According to a news article in Nature (subscriber only), some scientists are “alarmed” that a number of high-profile scientists and public figures are going to be the first people to have their genomes sequenced (the published public sequence is a mish-mash of a number of people, and the now-public Celera sequence, though largely Craig Venter, was also from more than one person).
For those unaware of this, 454 Life Sciences is currently in the process of sequencing James Watson’s genome, Craig Venter claims to have an analysis of his finished sequence in review at PLoS Biology, and the X Prize in Genomics will be given to the first person to efficiently sequence a number of genomes, including those of “celebrities such as television journalist Larry King, cosmologist Stephen Hawking, Google co-founder Larry Page, Microsoft co-founder Paul Allen and former junk-bond trader Michael Milken”.
Some quotes from those who don’t like this:
“This is almost like recreational genomics, or the molecular equivalent of a whole-body scan, for those who have boundless curiosity and cash,” says Kathy Hudson, director of Johns Hopkins University’s Genetics and Public Policy Centre in Washington DC. “It will be sort of a sad statement if that’s what we end up getting out of the Human Genome Project.”
“If all the sequences obtained over the next year or two are done on scientists with strong financial positions, that will send a message quite contrary to what the genome project aimed to achieve,” says Francis Collins, head of the US National Human Genome Research Institute (NHGRI) in Bethesda, Maryland.
“I’d hate the availability of single-genome sequencing to be based purely on money and fame,” says Michael Ashburner, a geneticist at the University of Cambridge, UK. “Just doing famous or very rich people is bloody tacky, actually.”
I’ll grant that celebrating sequencing the genomes of a bunch of celebrities is pretty tacky.
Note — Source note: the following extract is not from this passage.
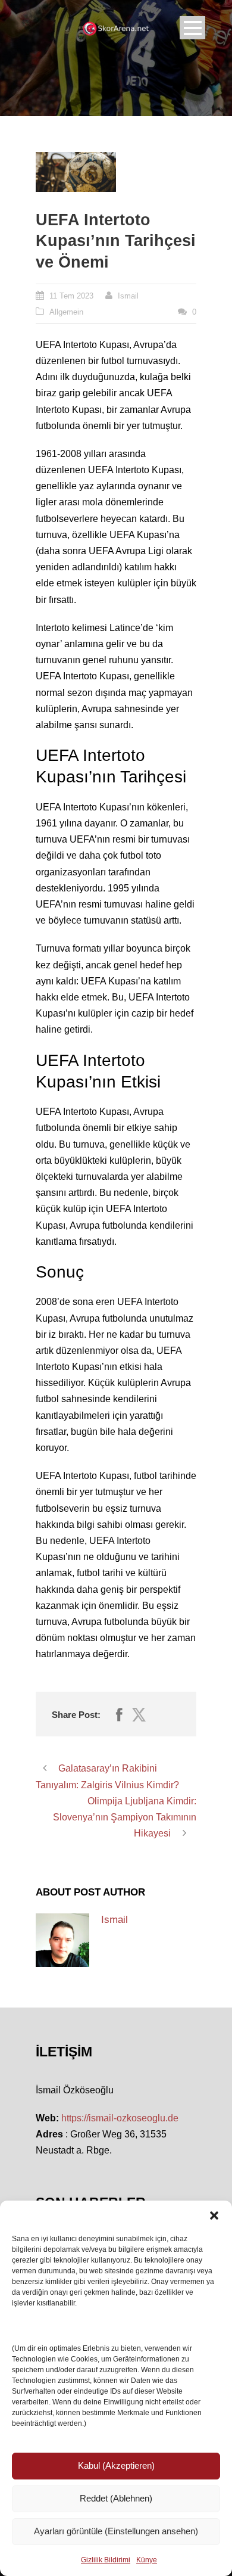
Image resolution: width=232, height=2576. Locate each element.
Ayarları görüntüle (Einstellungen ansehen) (116, 2531)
Fair enough. But these critcs are entirely missing the point.
1. I haven’t thought to hard about this, but can anyone think of a major technology that was not first used by the rich? Cars, comupters, the internet, air travel, any major medical technology– all of these things were first available to those with the money to buy them. After the frontier has been broken and the technology proven, it will be improved, made more cost effective, and eventually be available to the more general public. In the article, a comparison is made between sequencing your genome and getting a private space flight, with the implication that both are ridiculous luxuries for the rich. The explcit goal of the X Prize for space flight, of course, is “to make space travel safe, affordable and accessible to everyone through the creation of a personal spaceflight industry.” The same principle is at work here.
2. Many people are wary of genetic technologies and what they bring. There are issues with privacy, with “genetic discrimination”, with what to do if you know you could pass on a genetic disease, etc. These are not issues to be taken lightly, but the critics above seem to think that the first people to have their genomes sequenced should be the people that have no idea what genetics is. According to the article, one institutional review board required that any person having their genome sequenced in a given study had to have at least a masters degree in genetics. That’s not a bad idea, because in the end, the best way to show you think that something is safe and effective is to do it to yourself first. If the first people having their genomes sequenced were individuals with no knowledge of genetics, there is no doubt the scientific community would be accused of taking advantage of ignorance get people to participate, of using less-educated people as guinea pigs, of scientific irresponsibility, and worse. Damned if you do, damned if you don’t…
N.B. if anyone wants to sequence my genome (one hell of a genome, if I do say so myself), please be in touch.